そして、いざ家督を継いだ勝頼は、信玄のやったことを否定し独自路線に走りました。天下の形勢が変わっているにもかかわらず拡大路線に走り、古参の幹部の話を受け入れず、良き補佐役もいませんでした。
これらが武田家が滅んだ背景ともいえます。

上杉謙信は、越後国を本国に、越中、能登、加賀と勢力を拡大しましたが、実子には恵まれず、姉の子である景勝に家督を譲りました。織田信長、徳川家康により、領土は削られましたが、米沢藩にて良く藩政に尽くしました。
景勝は、謙信を肯定して引き継ぎました。

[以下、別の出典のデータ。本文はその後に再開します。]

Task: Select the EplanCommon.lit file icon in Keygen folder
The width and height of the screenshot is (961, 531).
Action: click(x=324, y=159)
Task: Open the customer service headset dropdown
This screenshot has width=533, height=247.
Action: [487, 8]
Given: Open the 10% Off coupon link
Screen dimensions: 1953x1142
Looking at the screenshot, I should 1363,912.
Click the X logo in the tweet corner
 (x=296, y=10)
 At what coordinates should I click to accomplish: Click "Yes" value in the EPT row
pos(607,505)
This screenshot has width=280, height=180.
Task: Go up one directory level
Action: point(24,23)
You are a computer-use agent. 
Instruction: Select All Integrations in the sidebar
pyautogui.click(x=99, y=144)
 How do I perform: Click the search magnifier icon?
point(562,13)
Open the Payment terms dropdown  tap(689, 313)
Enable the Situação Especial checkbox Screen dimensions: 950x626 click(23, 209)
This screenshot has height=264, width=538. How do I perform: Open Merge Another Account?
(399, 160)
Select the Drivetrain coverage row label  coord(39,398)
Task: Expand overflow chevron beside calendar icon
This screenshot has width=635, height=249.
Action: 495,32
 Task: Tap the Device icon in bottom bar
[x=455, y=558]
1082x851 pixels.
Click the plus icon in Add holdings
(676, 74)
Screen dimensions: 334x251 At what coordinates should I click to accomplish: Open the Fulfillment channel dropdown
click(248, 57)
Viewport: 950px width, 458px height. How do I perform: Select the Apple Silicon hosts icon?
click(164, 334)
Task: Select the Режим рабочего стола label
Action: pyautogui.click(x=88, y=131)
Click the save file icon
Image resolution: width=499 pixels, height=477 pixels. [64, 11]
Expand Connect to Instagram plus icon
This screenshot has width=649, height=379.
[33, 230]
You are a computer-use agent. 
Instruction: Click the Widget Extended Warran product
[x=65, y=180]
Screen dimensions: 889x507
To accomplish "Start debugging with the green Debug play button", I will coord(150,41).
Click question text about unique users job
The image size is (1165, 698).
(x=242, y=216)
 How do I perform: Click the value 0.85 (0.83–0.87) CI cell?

情勢の変化に素早く対応し、関ヶ原で負けて以来、身の丈にあった経営に切り替えました。古参幹部の話を良く聞き、良き補佐役に恵まれました。
これらが上杉家が栄えた要因といえます。

環境の変化に備える

環境が激変すると優等生からつぶれていくと言われています。優等生というのは今ある環境で最も適しているからこそ優等生であるのであり、環境が変わるとついていけなくなるからです。うだつのあがらなかった人が環境が変化したら、うまく順応して成果を出すということも十分にありえます。先代社長と後継社長では状況が違うことを念頭において戦略を立てる必要があります。

事業承継、これだけ覚えておくこと

譲る側への教訓

1. 寿命があることを自覚する
2. 万一に備えて後継者を指名しておく
3. 後継者同士を競わせない
4. 企業の生き残りは経営者の長生き競争
5. 酒に注意する
6. 無理をしない
7. 65歳までには引退する
8. 後継者に補佐役をつける
9. 後継社長をオーナーにする
10. 相応しい後継者がいなければ会社を売る

受ける側への教訓

1. 先代を肯定して継ぐ
2. 先代と自分を比較しない
3. 情勢の変化に対応する
4. 身の丈にあった経営
5. 会社の歴史を語り継ぐ
6. 補佐役を持つ
7. 古参幹部の話を聞く
8. 財政が厳しくなっても社員を切らない
9. 一致団結して難局を乗り切る
10. 自分自身もきちんと後継者を指名しておく

3つの事業承継

ハードの承継: 財産、株式、不動産 ⇒ 決算上見えるもの
ソフトの承継: 知的財産、儲かる仕組み、運営方法 ⇒ 人的資産、関係資産、構造資産
人の承継: 誰に引き継ぐか ⇒ 親族、従業員、他社

事業承継のまとめ

本セミナーを事業承継に関してまとめると、以下のポイントになります。

・早めに後継者を指名して引き継ぎ、後継者に若いうちから経験させて育てること
・引き継いだ後継者は、先代の意思や方法を大切にし、一方で時勢にあった経営を心掛けること
・会社の理念が受け継がれるならば、後継者は必ずしも親族に限る必要はない。信頼できる従業員に引き継いでもらったり、あるいは、自分の意思を引き継いでくれる知人・友人・パートナーに会社を売ることも考えられる。